## [Given exercise A]
Decide whether each statement agrees with the career advice excerpt below, answering yes or no and quoting the deciding words: (i) the excerpt suggests viewing a career in 12- to 18-month increments; (ii) the excerpt says you should find a dream job right away; (iii) the excerpt says your job is really about your coworkers.
## [Given exercise B]
From the career advice excerpt below, list every sentence phrased as a direct command to the reader.
## [Given exercise C]
Turn the paragraph of the career advice excerpt below that begins "Instead, think of your career" into a short bulleted list that keeps its main points.

## [Document excerpt]

Instead, think of your career in 12- to 18-month increments. Rather than worrying about finding your ideal position right out of school or right after a career switch, go into each job with a short-term plan for how you'll get closer to your ultimate goal. Remember: any job is a good job, provided you're learning.

The biggest mistake most young people make is that they sprint through their early careers.

The biggest mistake most young people make is that they sprint through their early careers, staying in different jobs for just a few months in hopes of quickly finding the perfect position next. But you're just starting a marathon, so you shouldn't have the mindset that you have to find a dream job right away. The most important thing you can do is learn and grow.

One of the best ways to do this is to start thinking about your next job right when you land a new one. This might strike you as odd. But there's really no better way to advance your career than by distinguishing yourself in your brand-new job, right from the get-go. Ways to do this include:

Become indispensable to your boss.

Here's a fact most people overlook: your job is really about one person-your boss. The more you can help him or her succeed, the better off you'll be.

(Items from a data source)
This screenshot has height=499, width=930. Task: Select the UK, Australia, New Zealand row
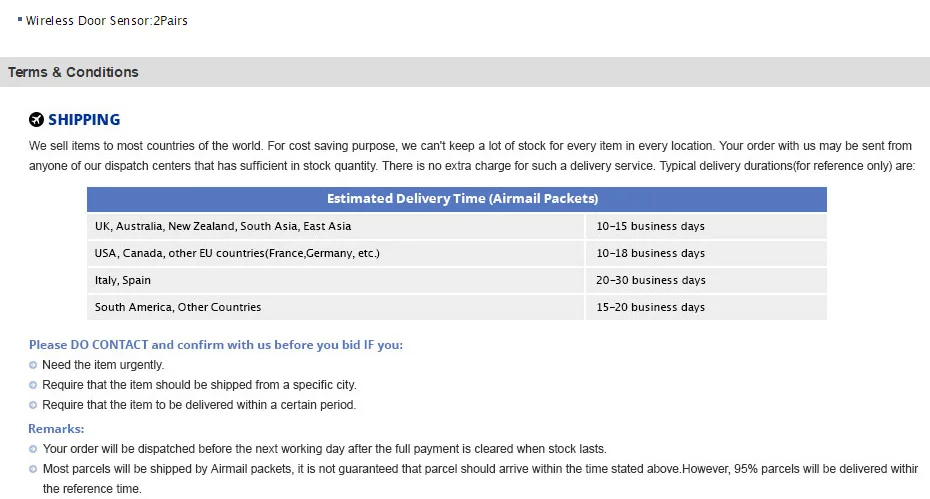[x=457, y=227]
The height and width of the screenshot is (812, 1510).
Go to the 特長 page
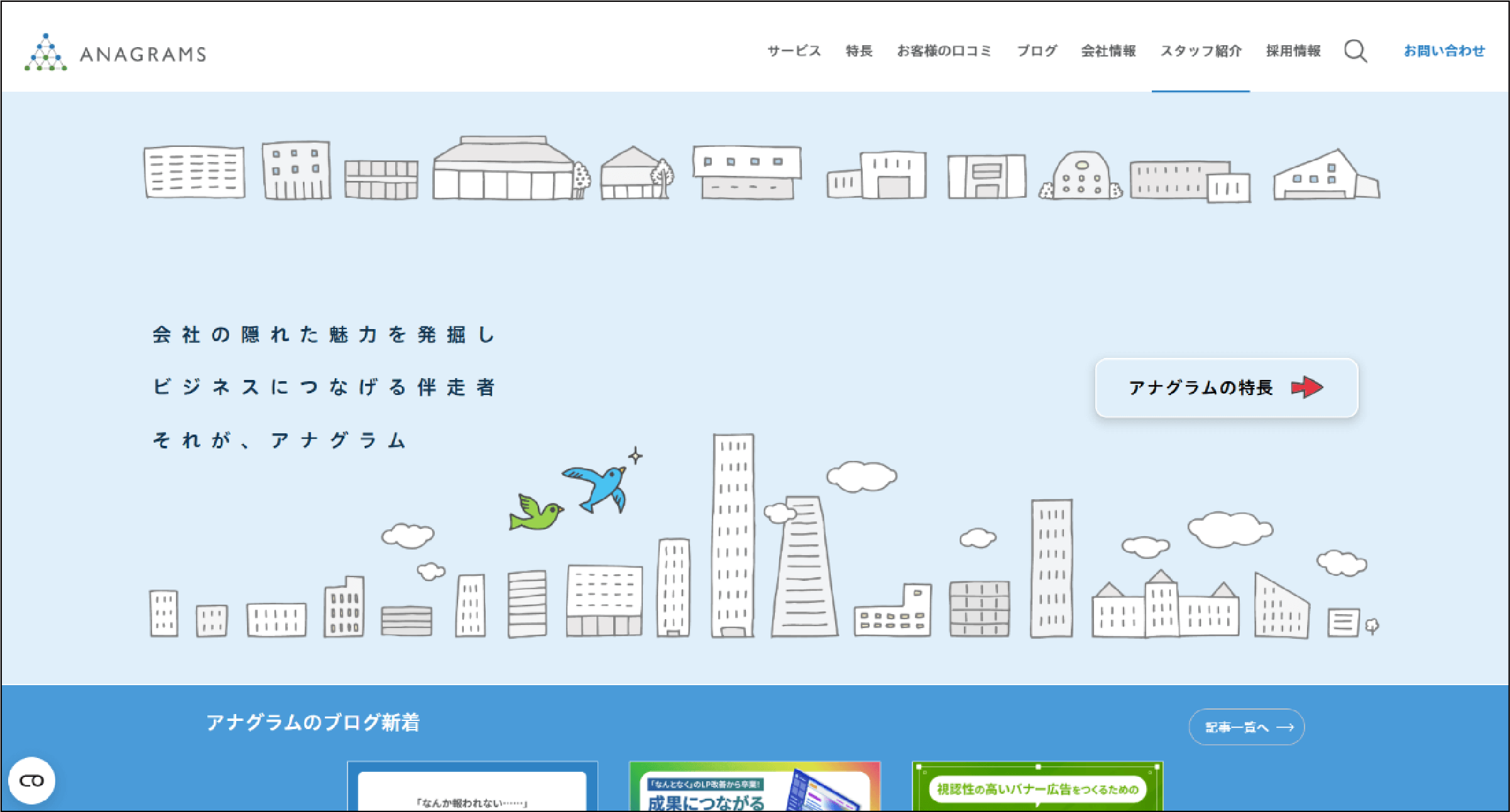point(859,51)
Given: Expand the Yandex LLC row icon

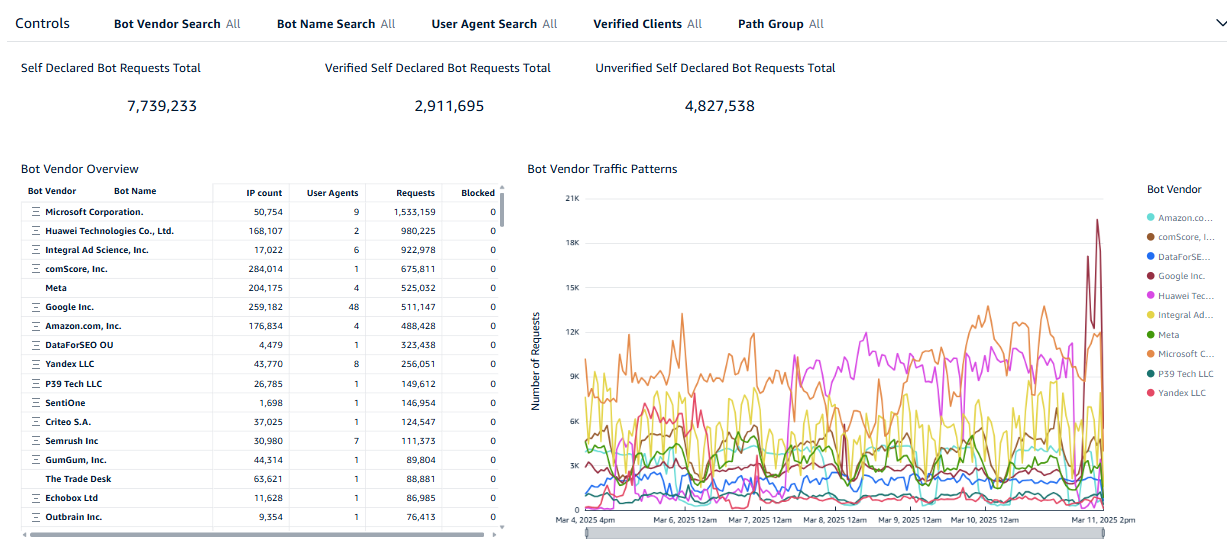Looking at the screenshot, I should click(35, 365).
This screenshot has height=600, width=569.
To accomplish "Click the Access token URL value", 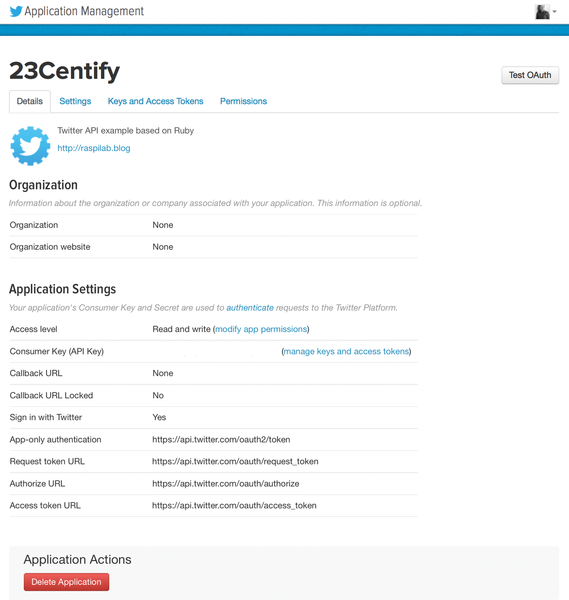I will [234, 505].
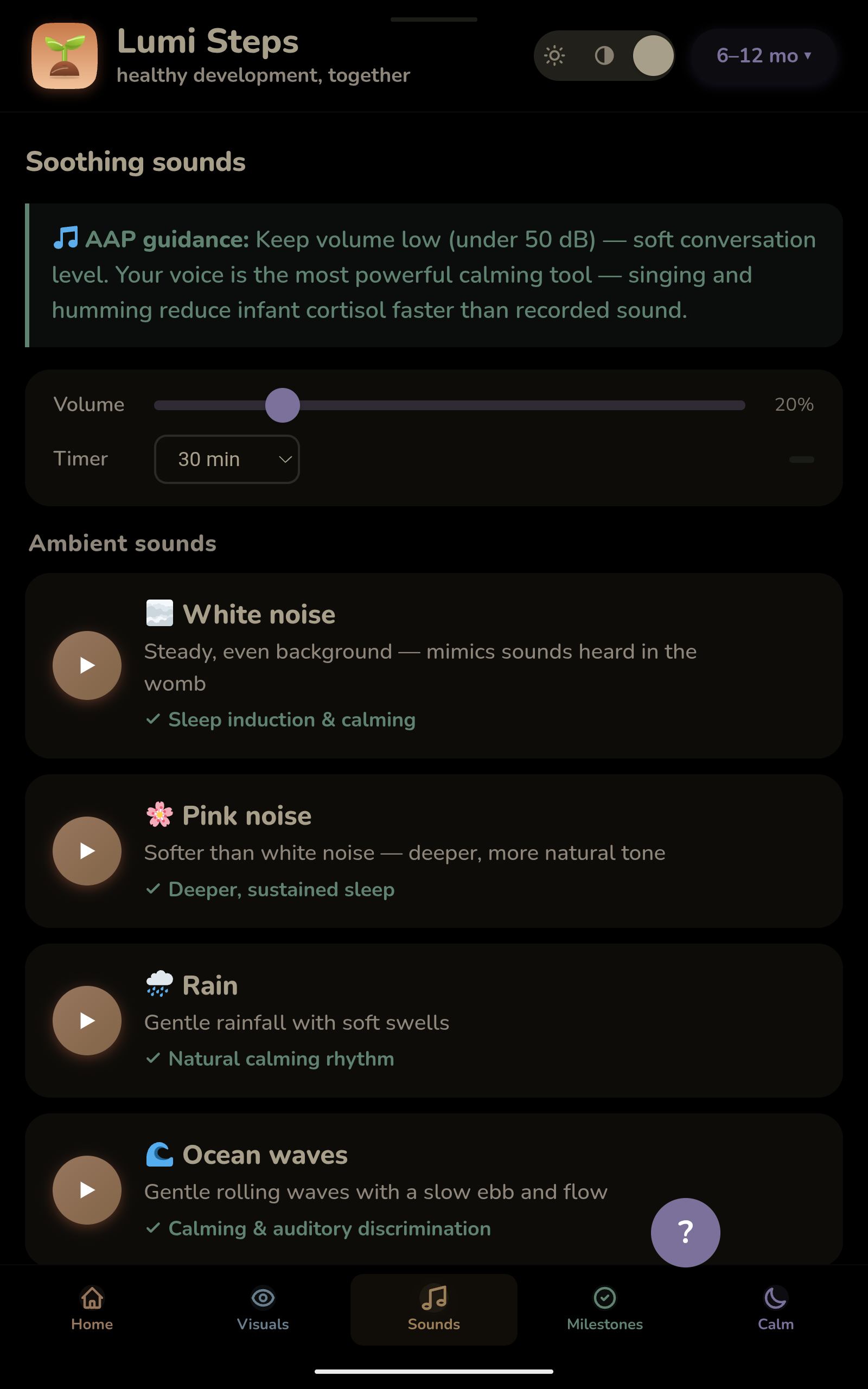Select the Calm moon icon
This screenshot has height=1389, width=868.
[x=775, y=1297]
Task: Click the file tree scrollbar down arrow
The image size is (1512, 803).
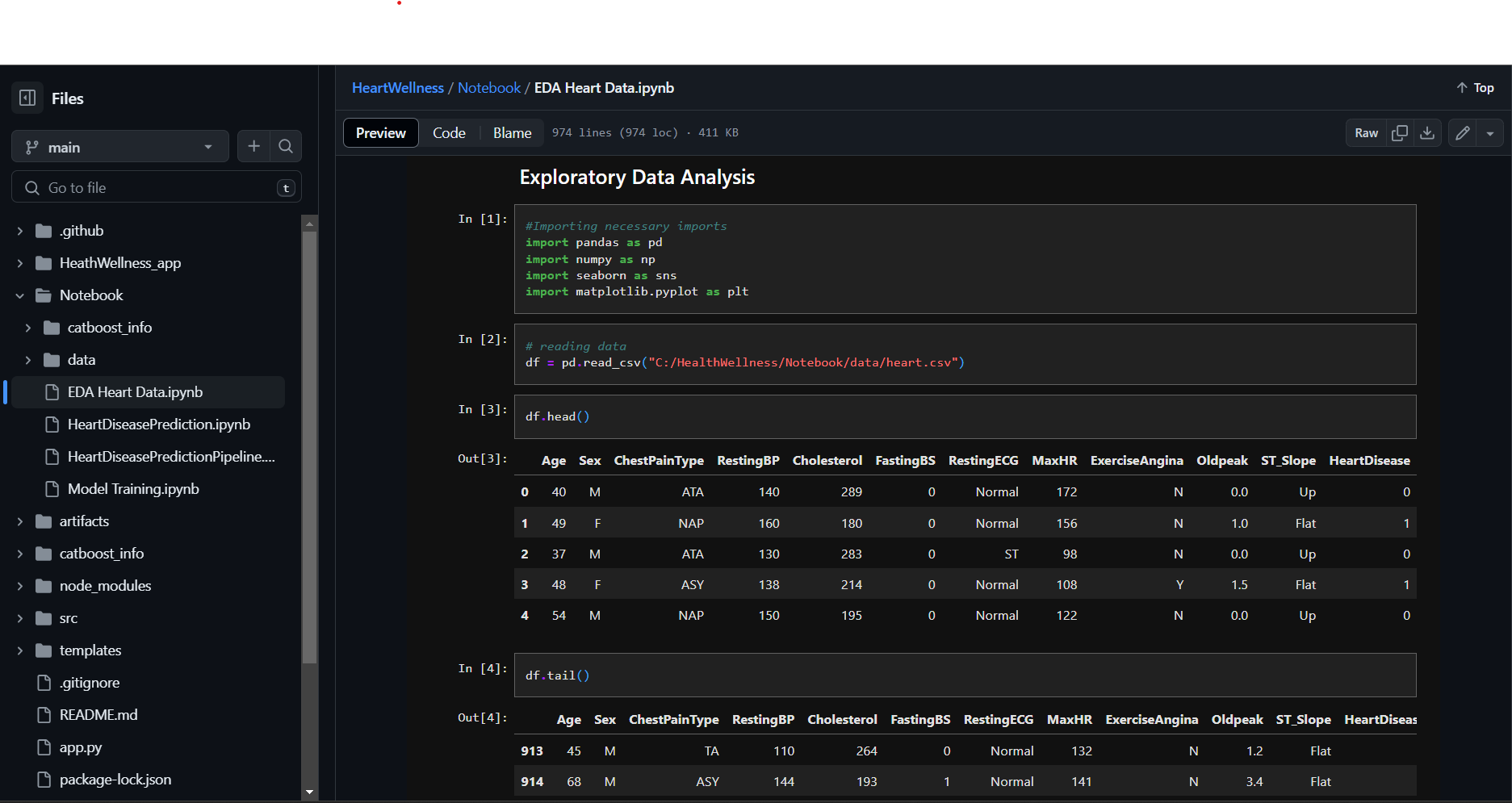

## [Full solution A]
(i) Yes: "think of your career in 12- to 18-month increments"
(ii) No: "you shouldn't have the mindset that you have to find a dream job right away"
(iii) No: "your job is really about one person-your boss"

## [Full solution B]
- Instead, think of your career in 12- to 18-month increments.
- Rather than worrying about finding your ideal position right out of school or right after a career switch, go into each job with a short-term plan for how you'll get closer to your ultimate goal.
- Remember: any job is a good job, provided you're learning.
- Become indispensable to your boss.

## [Full solution C]
- Think of your career in 12- to 18-month increments.
- Don't worry about finding your ideal position right out of school or right after a career switch.
- Go into each job with a short-term plan for getting closer to your ultimate goal.
- Any job is a good job if you're learning.